● Data supplied
/---

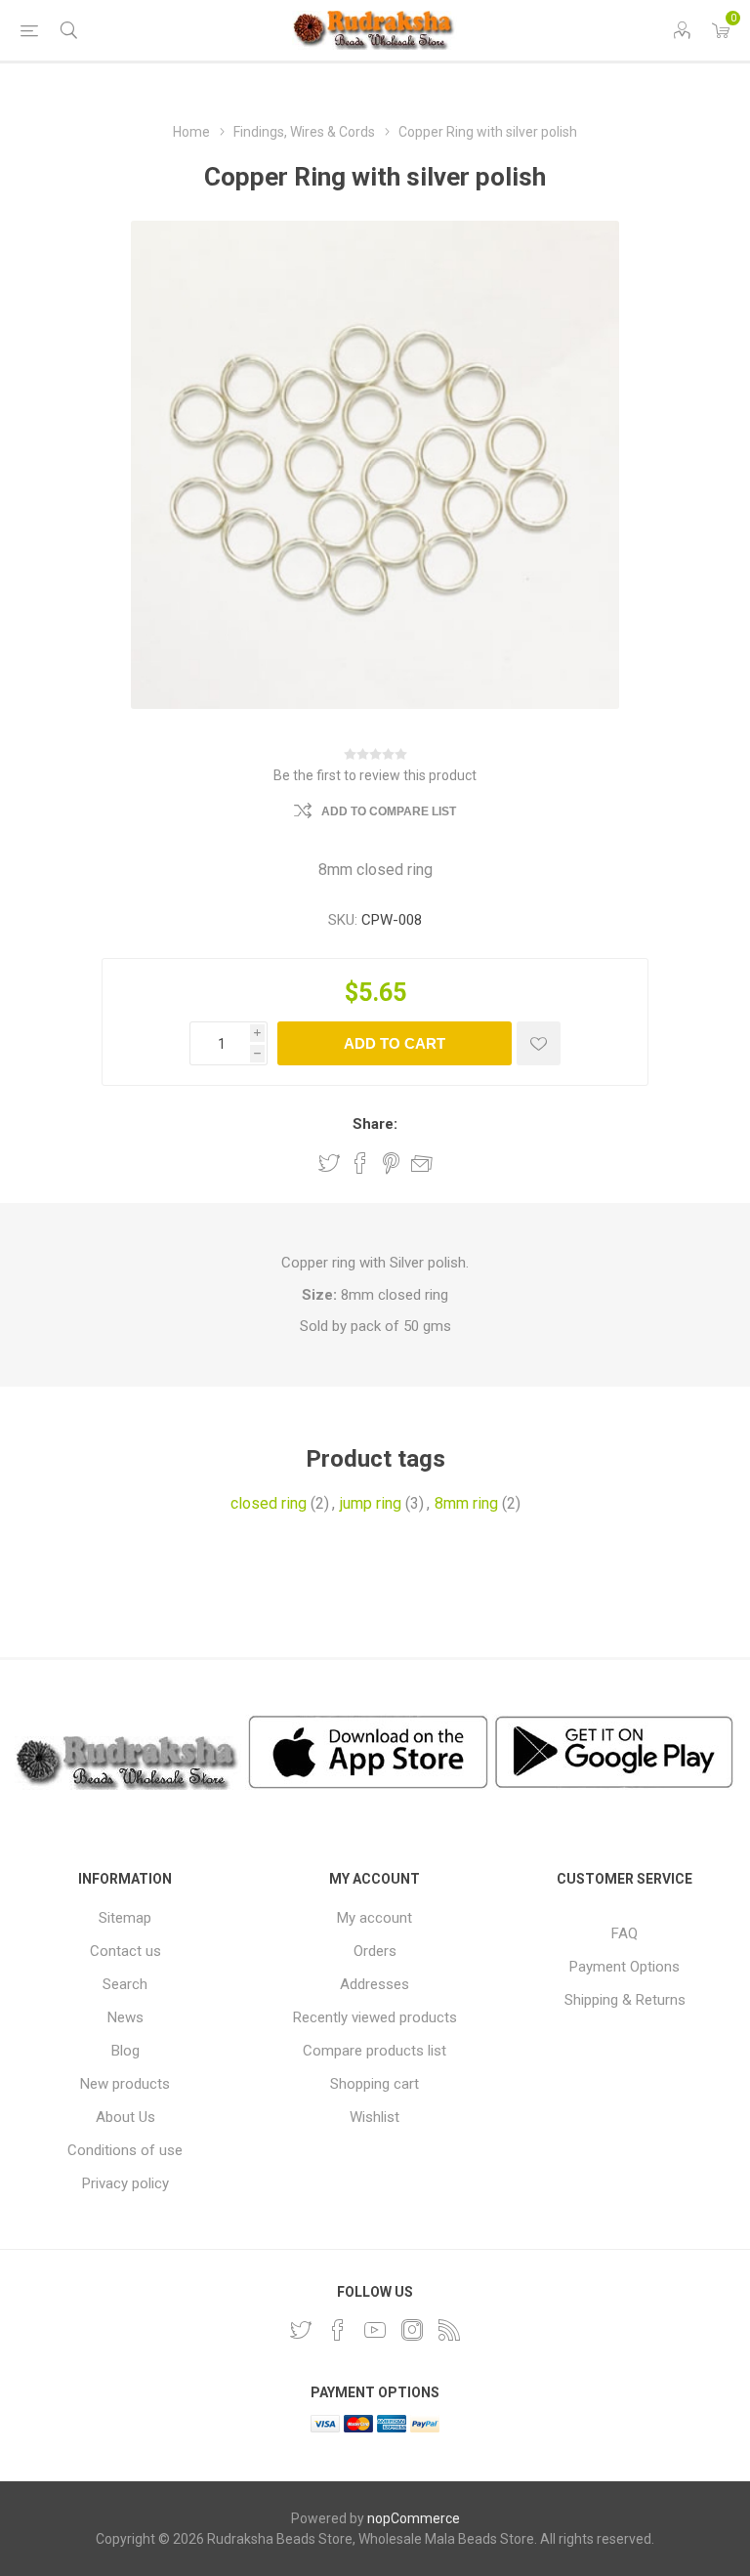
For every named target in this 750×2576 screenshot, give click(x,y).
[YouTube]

\---
/---

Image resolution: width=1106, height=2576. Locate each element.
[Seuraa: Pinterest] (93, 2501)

\---
/---

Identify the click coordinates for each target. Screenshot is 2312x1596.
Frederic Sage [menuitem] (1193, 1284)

\---

● Task to complete
Copy out all lines above that include the string "click".

● Task output
For every named target in this 750×2576 screenshot, give click(x,y).
Identify the click coordinates for each target. Screenshot is 2312x1596.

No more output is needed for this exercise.